● PROVIDED INFORMATION:
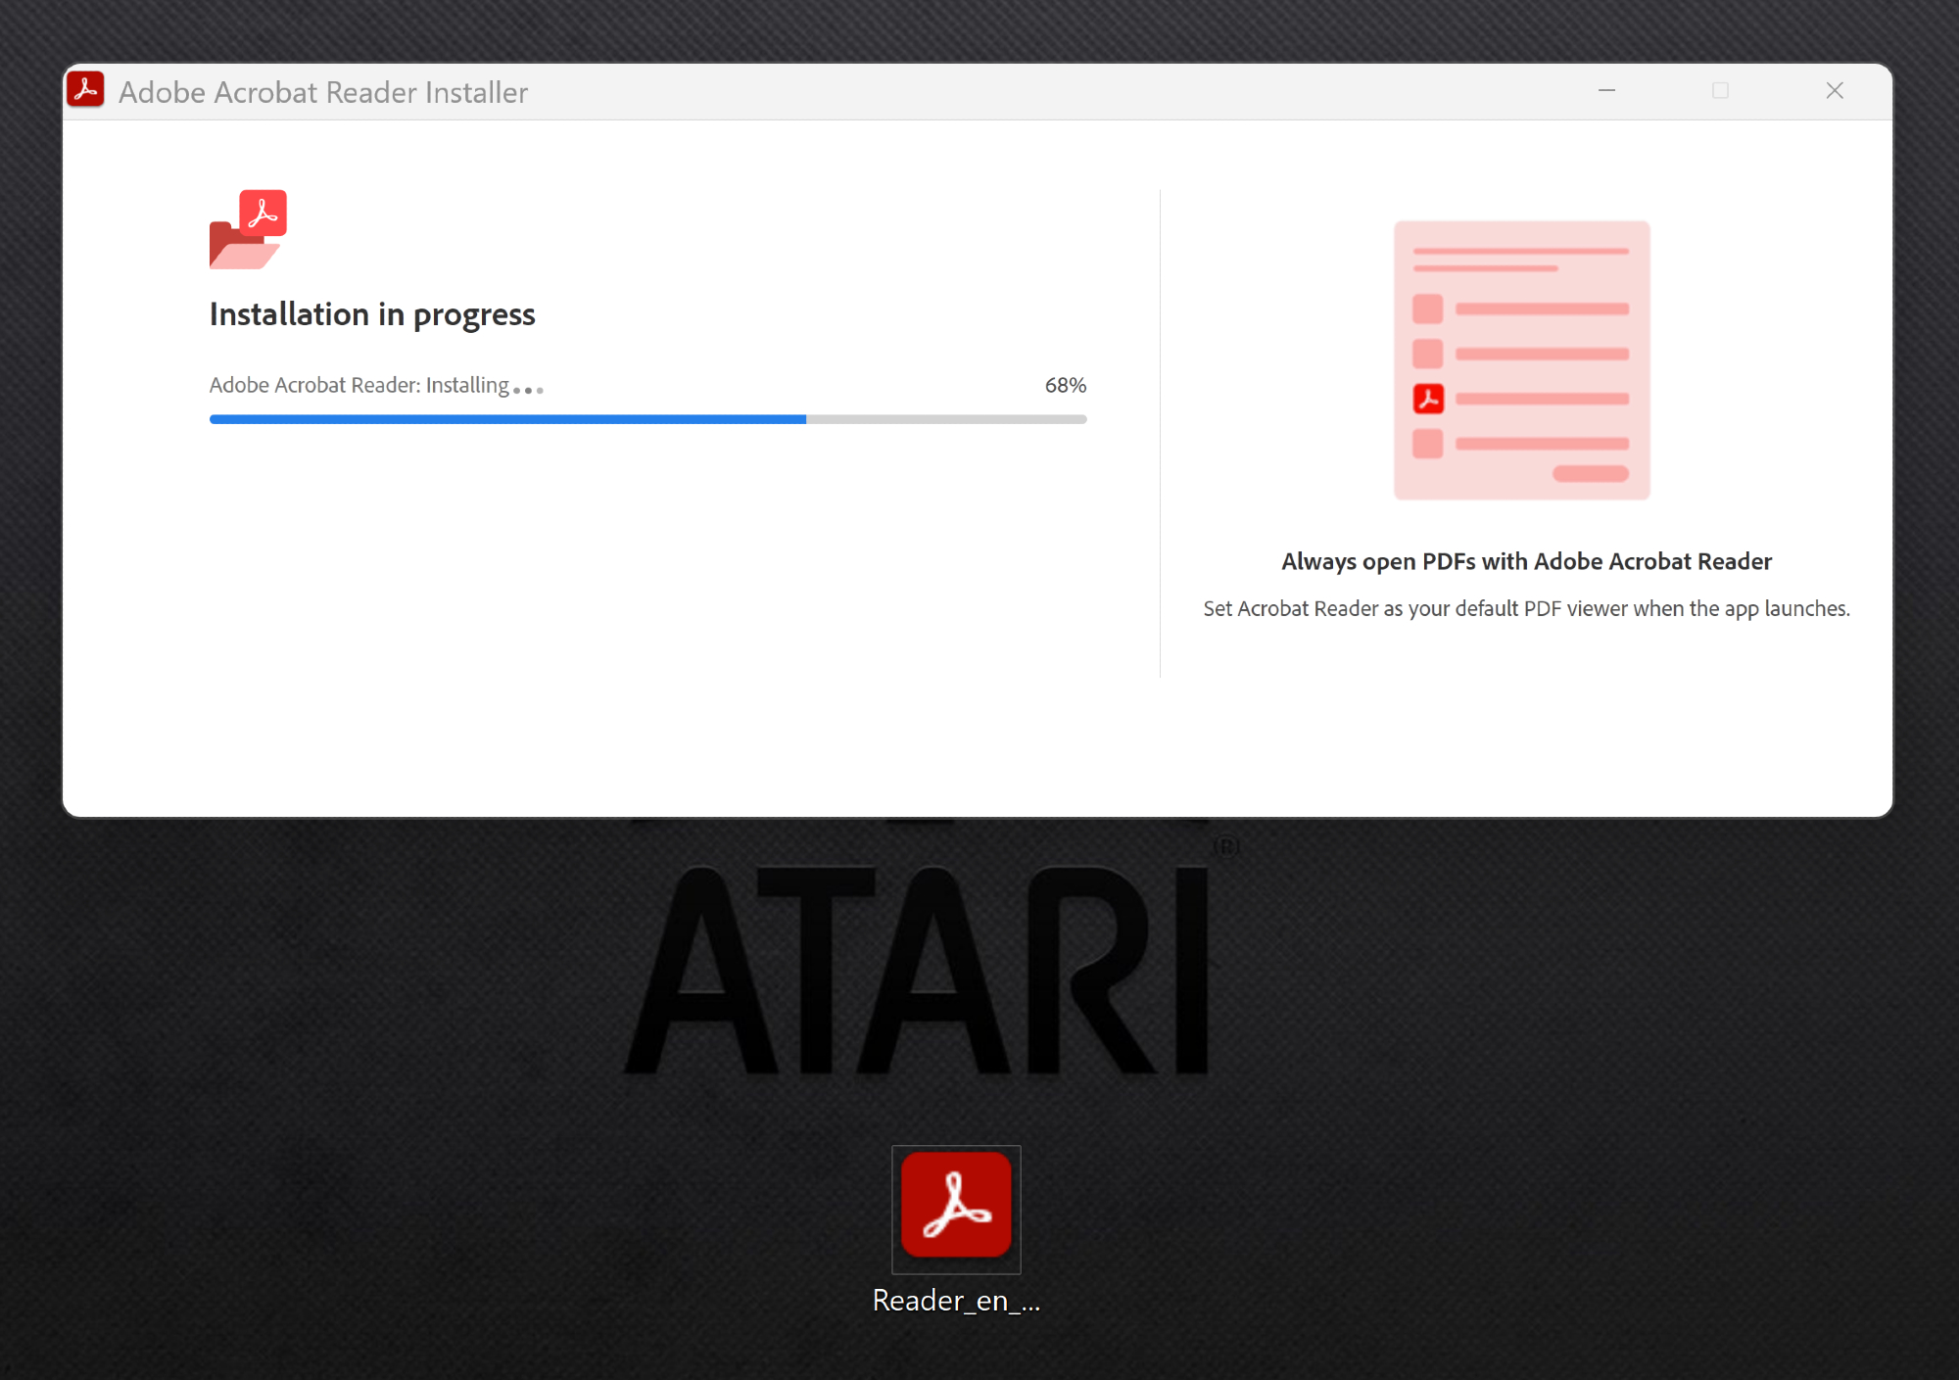The width and height of the screenshot is (1959, 1380).
Task: Click the small Acrobat icon in the document illustration
Action: click(1428, 399)
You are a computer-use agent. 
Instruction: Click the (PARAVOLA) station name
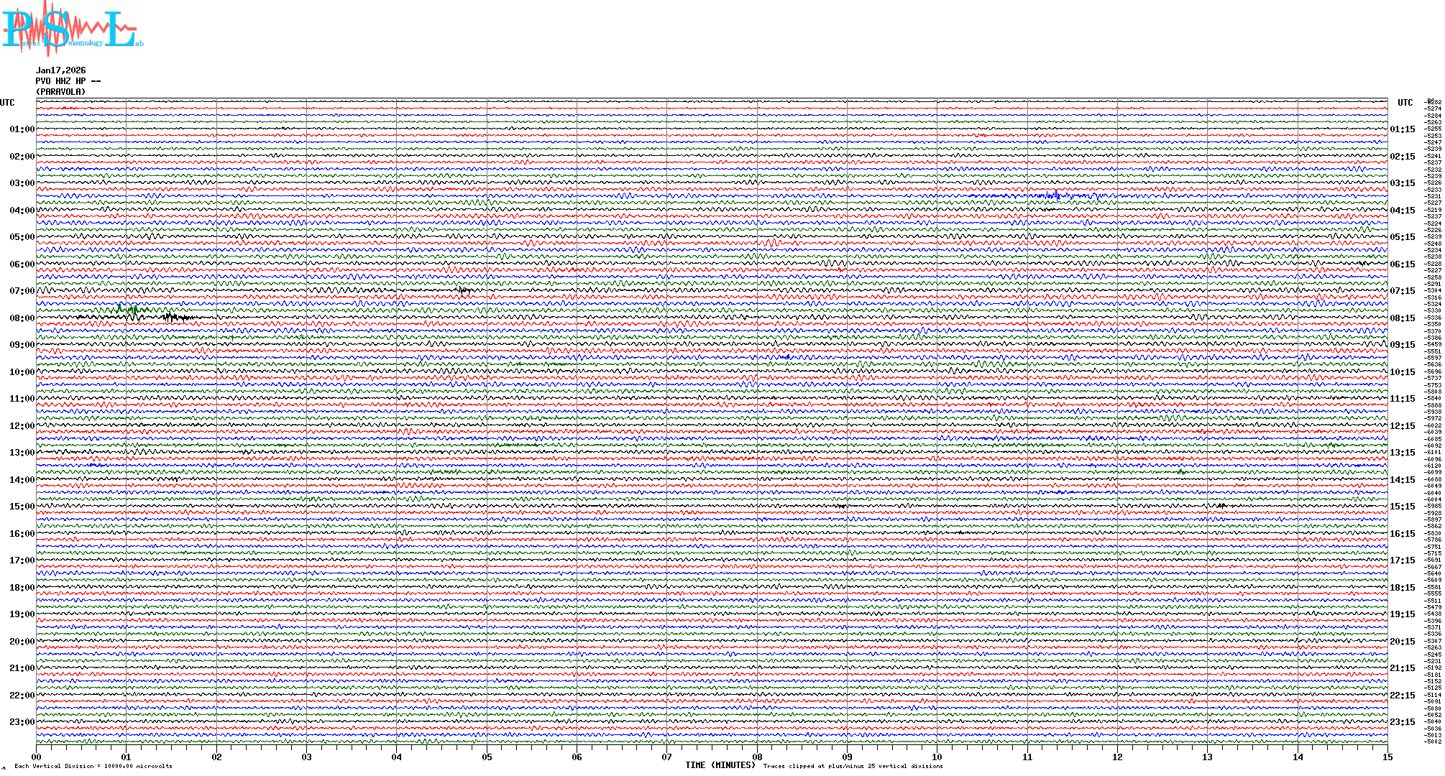click(61, 92)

● WHAT IS EXPECTED: With pictures left out, repeat exactly the lines from the line bearing "You are a computer-use agent." through the final line of the records above.

● ANSWER TO THE PROBLEM:
You are a computer-use agent. 
Instruction: Click the (PARAVOLA) station name
click(61, 92)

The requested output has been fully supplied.